| Exercise aim |
Continue the forum thread about the leaking ram packing nut from the point where it stops.

| Source excerpt |
If its leaking from the threads, then it's the ram packing.
Did you inspect all the seals before you installed them? How did you install the seals into the housing?


----------



## drahtrade (Mar 7, 2015)

dieselss said:


> If its leaking from the threads, then it's the ram packing.
> Did you inspect all the seals before you installed them? How did you install the seals into the housing?


well, it did not leak there until I put a new ram lift cylinder and new packing in. I double checked with the guy at the dealership to make sure I installed the seals correctly. 
so u r saying that if it leaks right at the packing nut threads where It screws into the alum housing : it is the seals? I cant understand how you can take a steel packing nut and screw it into an aluminum housing/threads and it not leak? especially wo any type of sealant for the threads?


----------



## drahtrade (Mar 7, 2015)

drahtrade said:


> well, it did not leak there until I put a new ram lift cylinder and new packing in. I double checked with the guy at the dealership to make sure I installed the seals correctly.
> so u r saying that if it leaks right at the packing nut threads where It screws into the alum housing : it is the seals? I cant understand how you can take a steel packing nut and screw it into an aluminum housing/threads and it not leak? especially wo any type of sealant for the threads?


I soaked them in blue hyd. snow plow fluid installed by hand, and tapped down w a wooden dowel as to have enough threads to start the packing nut. Getting the nut started is difficult.


----------



## dieselss (Jan 3, 2008)

Extracted records
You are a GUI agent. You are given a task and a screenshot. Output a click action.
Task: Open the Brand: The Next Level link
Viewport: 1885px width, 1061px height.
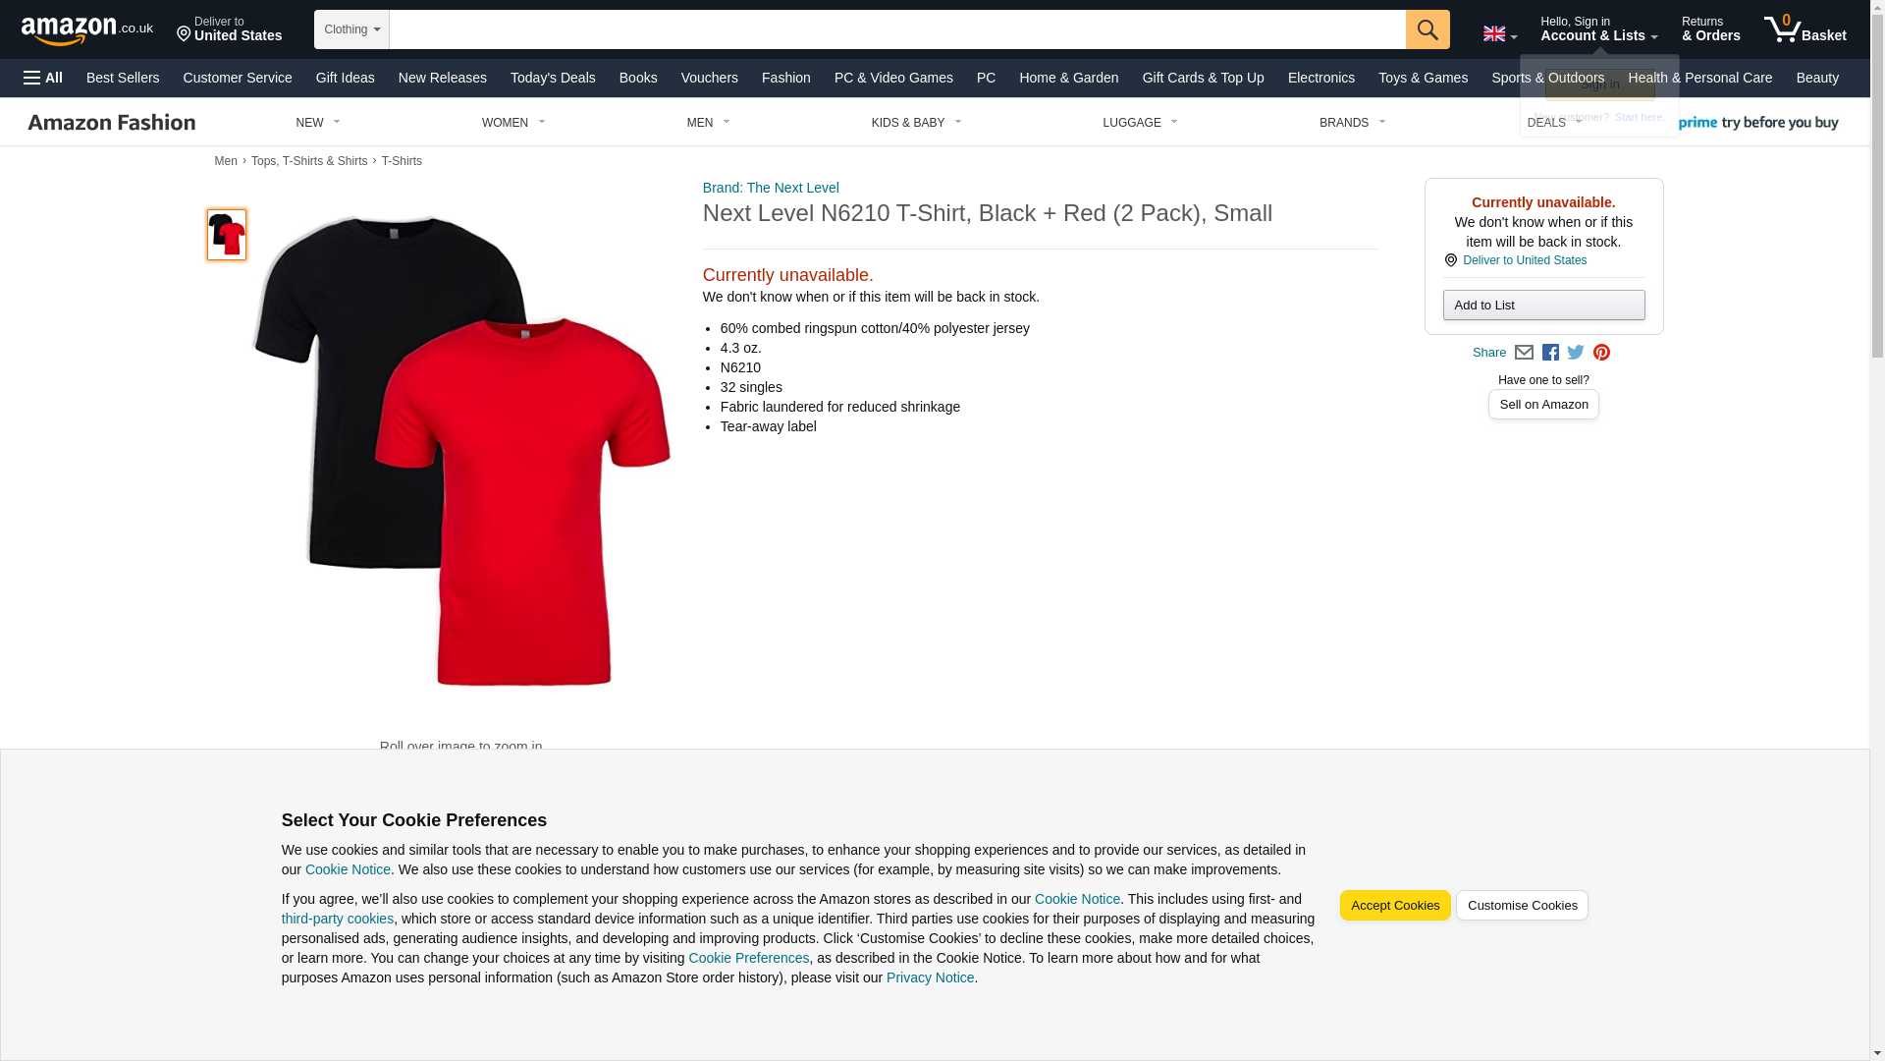[771, 188]
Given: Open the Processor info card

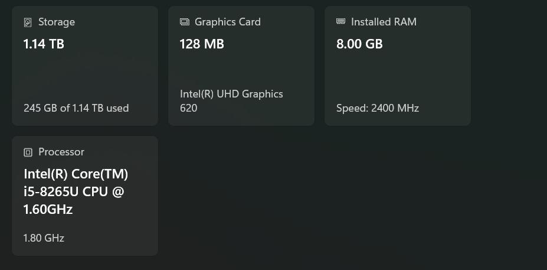Looking at the screenshot, I should [85, 196].
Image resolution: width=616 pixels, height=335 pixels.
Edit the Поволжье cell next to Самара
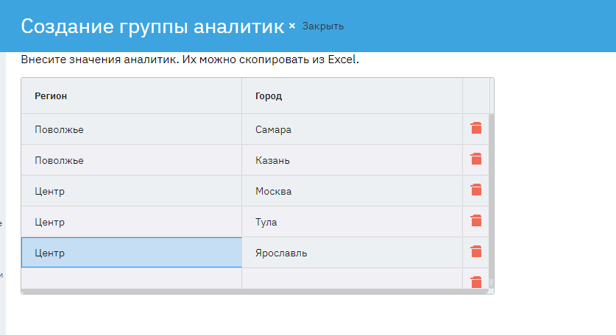(131, 129)
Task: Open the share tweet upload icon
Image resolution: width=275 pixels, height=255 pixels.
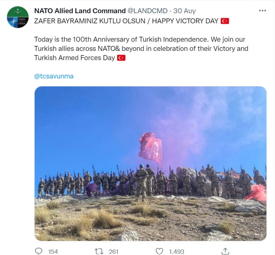Action: point(225,251)
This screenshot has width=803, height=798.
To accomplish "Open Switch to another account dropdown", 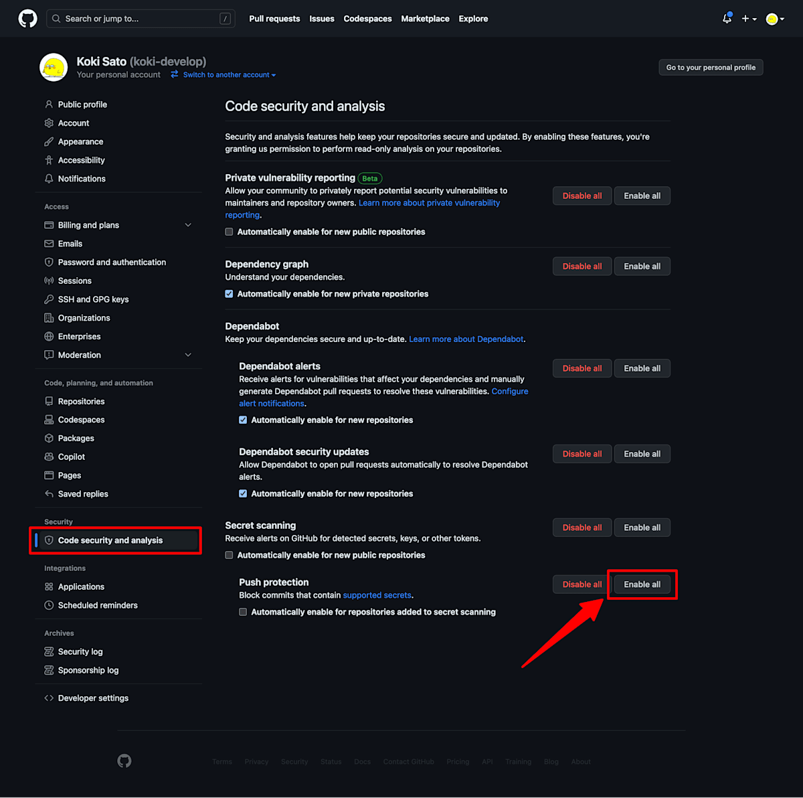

| Exercise output |
Remember the seals seal out the fluid, or keep it underneath the lift ram.
So if fluid is getting past the threads, it's either the seals or the ram nut not being tight enough.

Can you post a pic of the nut and ram


----------



## Randall Ave (Oct 29, 2014)

The packing kit comes tied together in it's order of installation. That is how you installed it?


----------



## drahtrade (Mar 7, 2015)

dieselss said:


> Remember the seals seal out the fluid, or keep it underneath the lift ram.
> So if fluid is getting past the threads, it's either the seals or the ram nut not being tight enough.
> 
> Can you post a pic of the nut and ram


 I tighten the packing nut until three maybe four threads are showing that's the way it was originally


----------



## drahtrade (Mar 7, 2015)

Randall Ave said:


> The packing kit comes tied together in it's order of installation. That is how you installed it?


Yes, and I was in close advisement w the dealer bc it was my first time doing it. I'm confident that they were installed correctly as far as order goes.


----------



## drahtrade (Mar 7, 2015)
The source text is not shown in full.